# OuterSPACE spMspM accelerator

First, include some libraries

In [None]:
# Begin - startup boilerplate code

import pkgutil

if 'fibertree_bootstrap' not in [pkg.name for pkg in pkgutil.iter_modules()]:
  !python3 -m pip  install git+https://github.com/Fibertree-project/fibertree-bootstrap --quiet

# End - startup boilerplate code


from fibertree_bootstrap import *
fibertree_bootstrap()

## Control panel to control display behavior manually

In [None]:
# Uncomment the appropriate lines to change the default behavior

# FTD.showAnimations(True)      # Turn on animations
# FTD.showAnimations(False)     # Turn off animations

# FTD.setStyle(matrix=True)     # Show tensor as a matrix
# FTD.setStyle(matrix=False)    # Show tensor as a fiber tree


## Read matrices


In [None]:
a = Tensor.fromYAMLfile(os.path.join(data_dir, "sparse-matrix-a.yaml"))
b = Tensor.fromYAMLfile(os.path.join(data_dir, "sparse-matrix-b.yaml"))

# Transpose the "a" matrix as desired by the outer product traveral order
at = Tensor.fromFiber(["K", "M"], a.getRoot().swapRanks())

print("Input A")
displayTensor(a.setColor("blue"))

print("Input A - transposed")
displayTensor(at.setColor("blue"))

print("Input B")
displayTensor(b.setColor("green"))
    
z_verify = Tensor.fromYAMLfile(os.path.join(data_dir, "sparse-matrix-a_times_b.yaml"))

print("Result Z (precomputed)")
displayTensor(z_verify)

## Outer Product - Naive


In [None]:
z = Tensor(rank_ids=["M", "N"])

canvas = createCanvas(at, b, z)

at_k = at.getRoot()
b_k = b.getRoot()
z_m = z.getRoot()

for k, (at_m, b_n) in at_k & b_k:
    #print(f"    {k}, ({a_m}, {b_n})")

    for m, (z_n_ref, at_val) in  z_m << at_m:
        #print(f"        {m}, ({z_n_ref}, {at_val})")
        
        for n, (z_ref, b_val) in z_n_ref << b_n:
            #print(f"            {n}, ({z_ref}, {b_val})")
            z_ref += at_val * b_val
            canvas.addFrame((k, m), (k, n), (m, n))

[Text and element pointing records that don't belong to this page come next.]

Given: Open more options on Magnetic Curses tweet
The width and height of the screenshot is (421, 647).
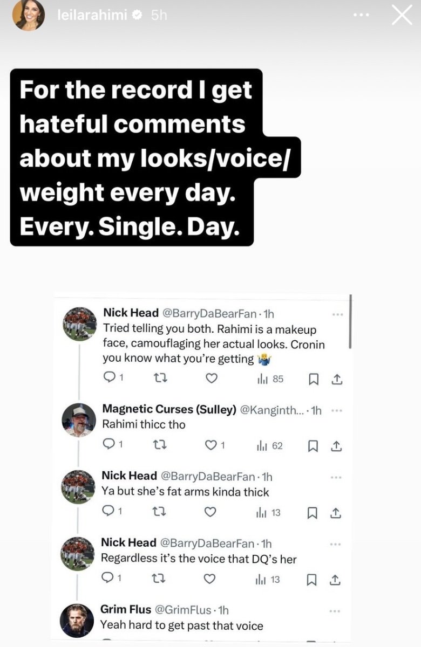Looking at the screenshot, I should coord(336,410).
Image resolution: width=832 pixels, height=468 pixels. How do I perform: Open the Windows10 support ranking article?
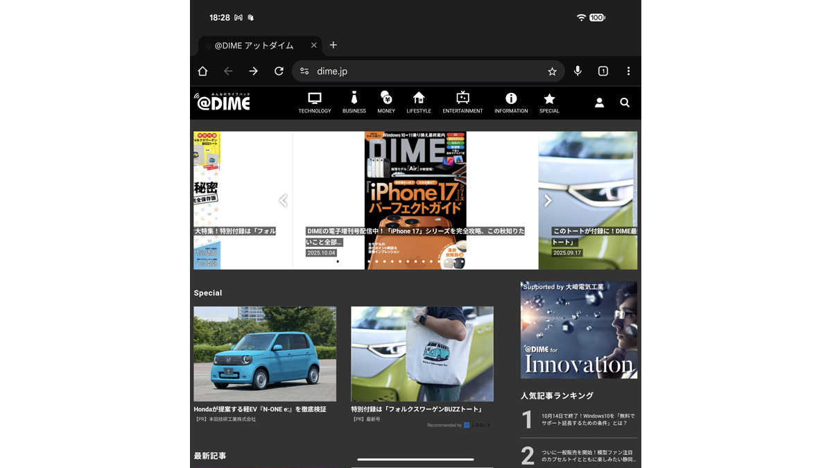coord(587,419)

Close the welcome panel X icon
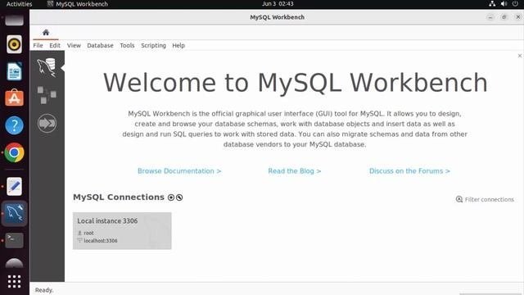(520, 56)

print("Result Z (computed)")
displayTensor(z)
displayCanvas(canvas)

## Check result

In [None]:
z_verify == z

# OuterSPACE - Step 1

In [None]:
t = Tensor(rank_ids=["M", "K", "N"])

canvas =createCanvas(at, b, t)

at_k = at.getRoot()
b_k = b.getRoot()
t_m = t.getRoot()

for k, (at_m, b_n) in at_k & b_k:                # Parallelize here
    #print(f"    {k}, ({a_m}, {b_n})")

    for m, at_val in  at_m:
        #print(f"        {m}, {at_val})")

        temp_n = t_m.getPayloadRef(m, k)
        for n, (t_ref, b_val) in temp_n << b_n:
            #print(f"            {n}, ({z_ref}, {b_val})")
            t_ref += at_val * b_val
            canvas.addFrame((k, m), (k, n), (m, k, n))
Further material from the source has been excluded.